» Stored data

=====

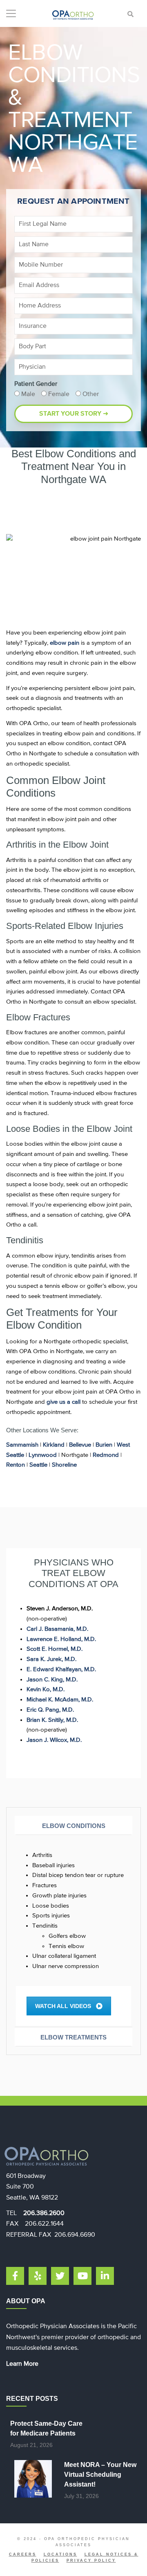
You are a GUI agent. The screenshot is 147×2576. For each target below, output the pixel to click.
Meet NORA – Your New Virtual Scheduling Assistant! (100, 2474)
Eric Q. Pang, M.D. (50, 1710)
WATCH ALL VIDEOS (63, 2006)
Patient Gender (35, 384)
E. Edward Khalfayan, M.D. (61, 1669)
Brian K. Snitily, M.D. (52, 1720)
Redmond (106, 1455)
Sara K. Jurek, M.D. (51, 1659)
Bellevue (80, 1445)
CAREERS (22, 2554)
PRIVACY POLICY (91, 2560)
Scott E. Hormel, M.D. (54, 1649)
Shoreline (64, 1465)
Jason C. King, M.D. (52, 1680)
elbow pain (64, 643)
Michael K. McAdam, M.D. (60, 1700)
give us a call (63, 1402)
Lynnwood (43, 1455)
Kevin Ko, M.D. (46, 1689)
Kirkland (54, 1445)
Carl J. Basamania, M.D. (57, 1629)
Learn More (22, 2364)
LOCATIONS (60, 2554)
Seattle (38, 1465)
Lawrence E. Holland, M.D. (61, 1639)
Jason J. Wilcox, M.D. (54, 1740)
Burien (104, 1445)
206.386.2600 (44, 2213)
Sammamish (22, 1445)
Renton (15, 1465)
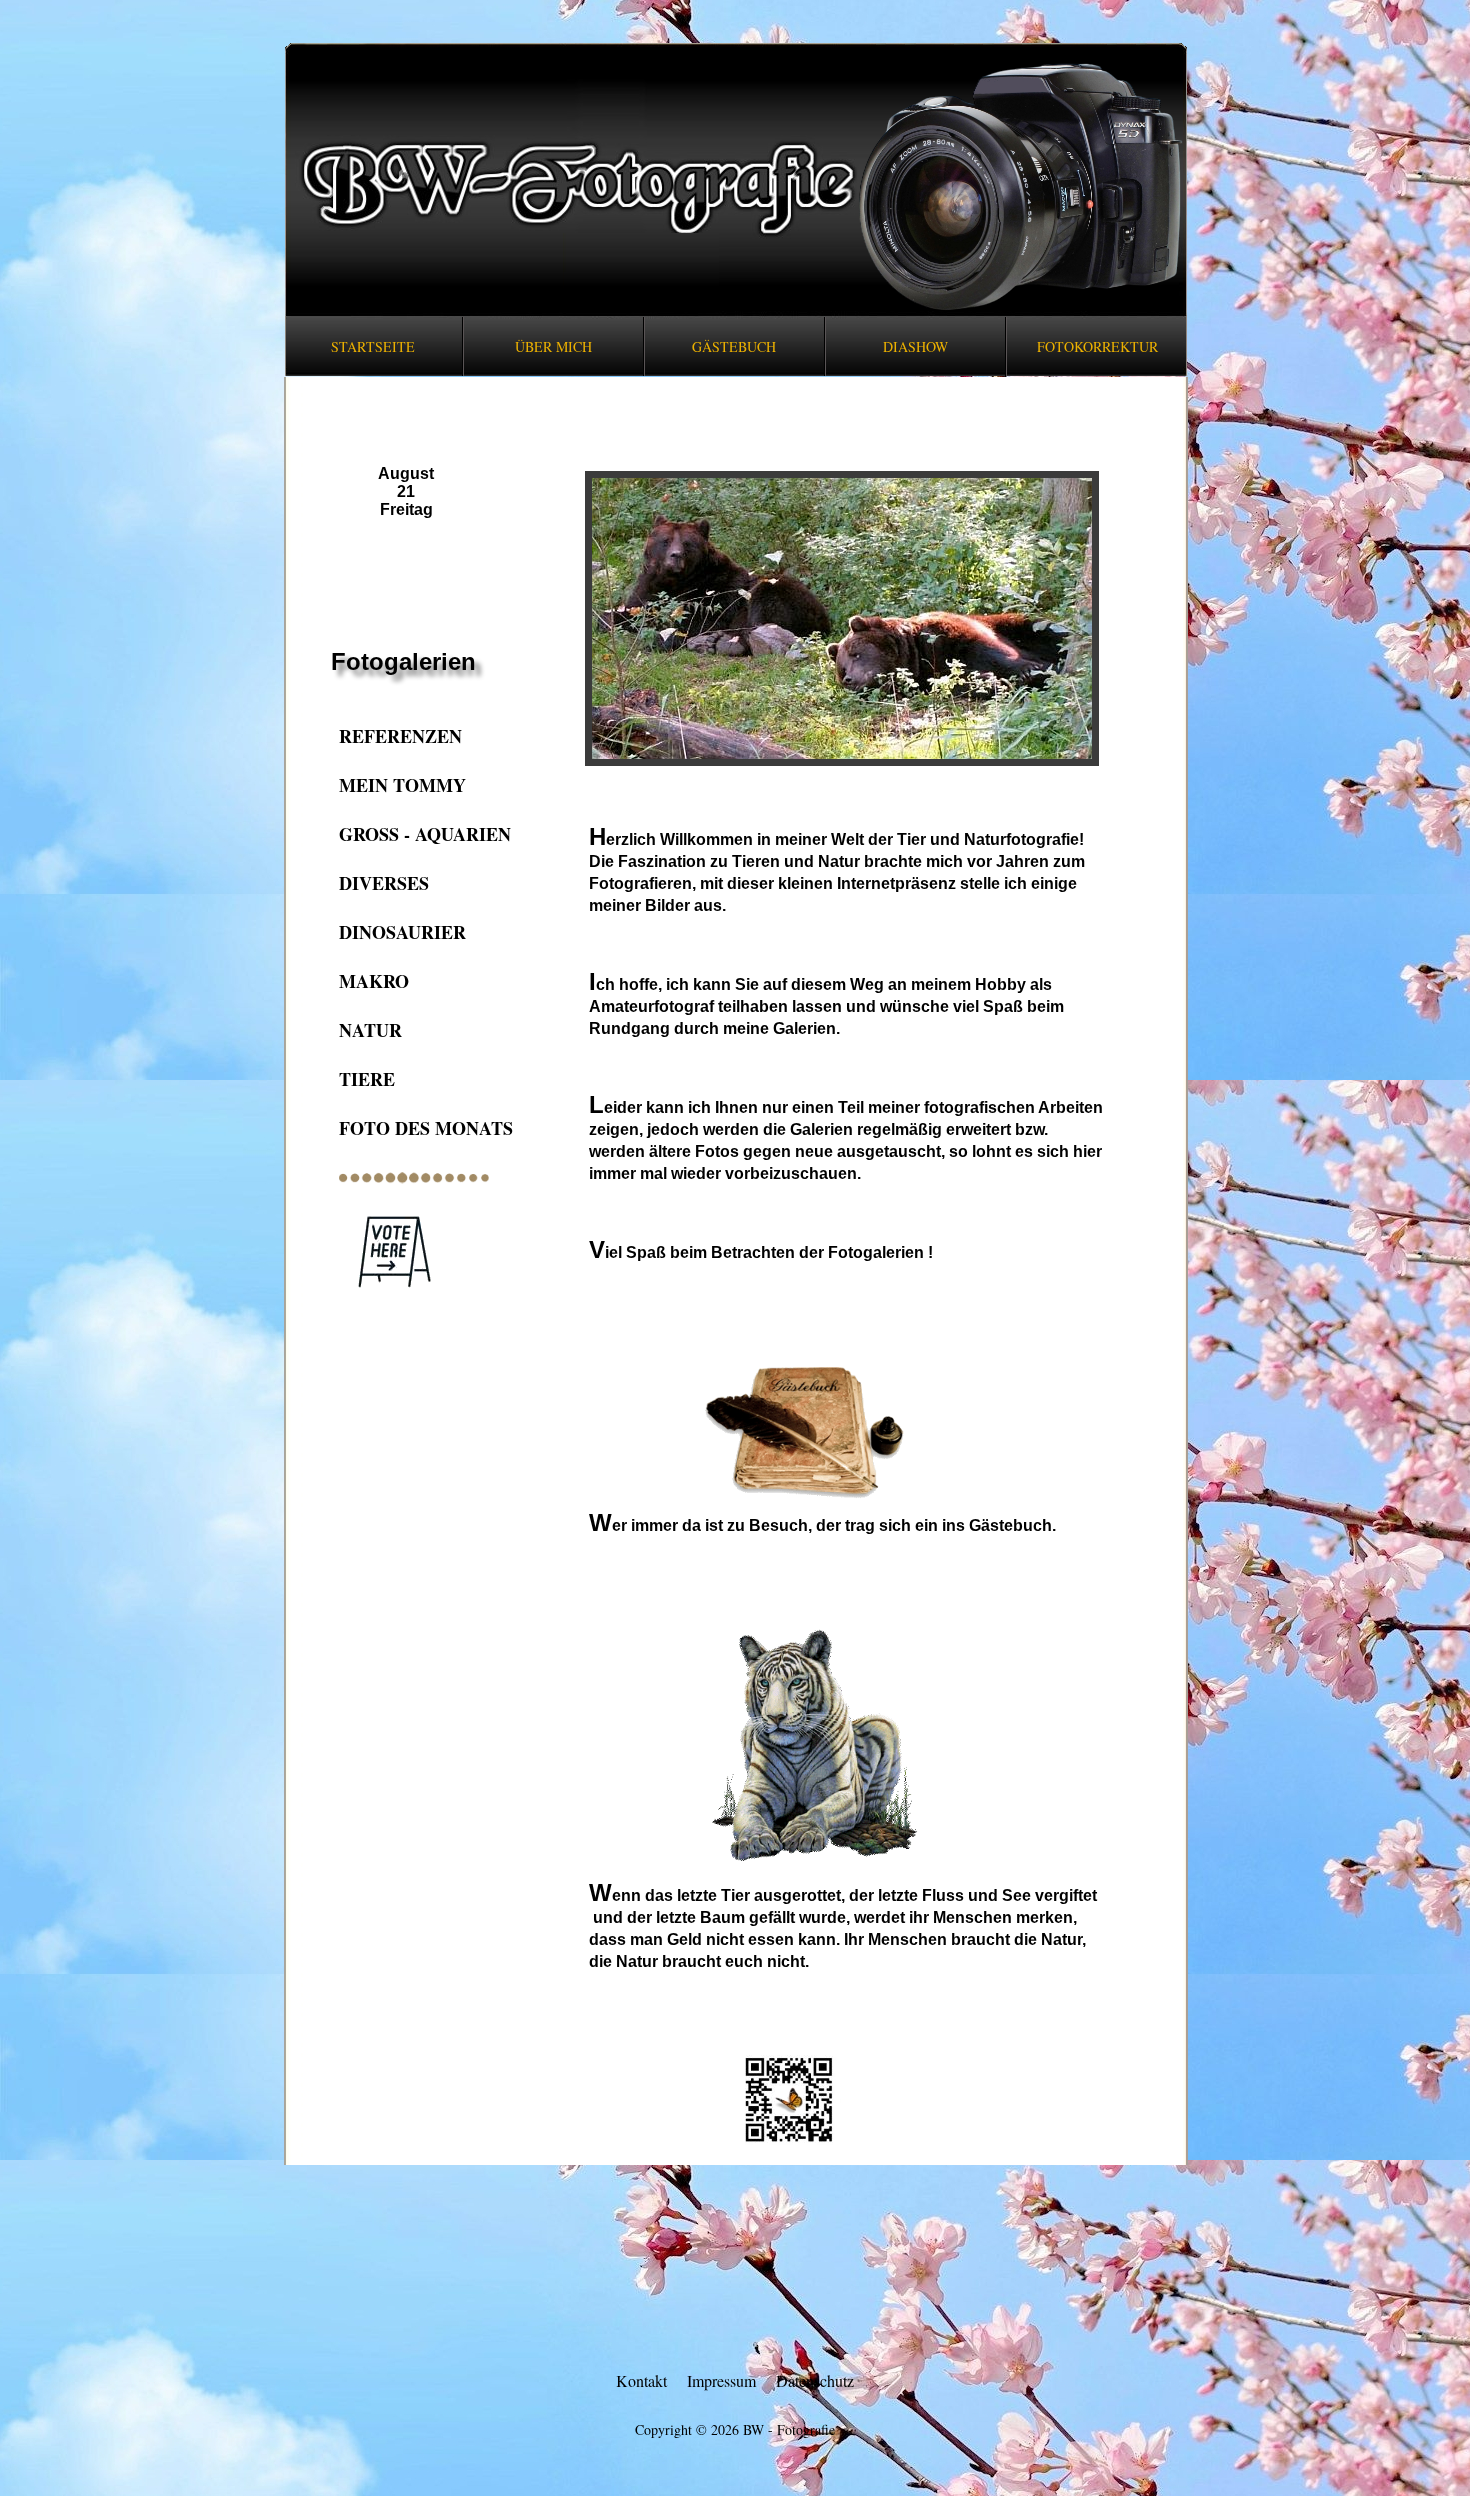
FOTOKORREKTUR (1097, 346)
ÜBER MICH (553, 346)
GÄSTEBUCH (734, 346)
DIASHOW (915, 346)
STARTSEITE (373, 346)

=====

» Aim of the exercise
Output every entry above exactly, minus the pictures.

» Answer below
You are a GUI agent. The screenshot is 147×2576. For each target below, output the pixel to click.
Meet NORA – Your New Virtual Scheduling Assistant! (100, 2474)
Eric Q. Pang, M.D. (50, 1710)
WATCH ALL VIDEOS (63, 2006)
Patient Gender (35, 384)
E. Edward Khalfayan, M.D. (61, 1669)
Brian K. Snitily, M.D. (52, 1720)
Redmond (106, 1455)
Sara K. Jurek, M.D. (51, 1659)
Bellevue (80, 1445)
CAREERS (22, 2554)
PRIVACY POLICY (91, 2560)
Scott E. Hormel, M.D. (54, 1649)
Shoreline (64, 1465)
Jason C. King, M.D. (52, 1680)
elbow pain (64, 643)
Michael K. McAdam, M.D. (60, 1700)
give us a call (63, 1402)
Lynnwood (43, 1455)
Kevin Ko, M.D. (46, 1689)
Kirkland (54, 1445)
Carl J. Basamania, M.D. (57, 1629)
Learn More (22, 2364)
LOCATIONS (60, 2554)
Seattle (38, 1465)
Lawrence E. Holland, M.D. (61, 1639)
Jason J. Wilcox, M.D. (54, 1740)
Burien (104, 1445)
206.386.2600 (44, 2213)
Sammamish (22, 1445)
Renton (15, 1465)
FOTOKORREKTUR (1097, 346)
ÜBER MICH (553, 346)
GÄSTEBUCH (734, 346)
DIASHOW (915, 346)
STARTSEITE (373, 346)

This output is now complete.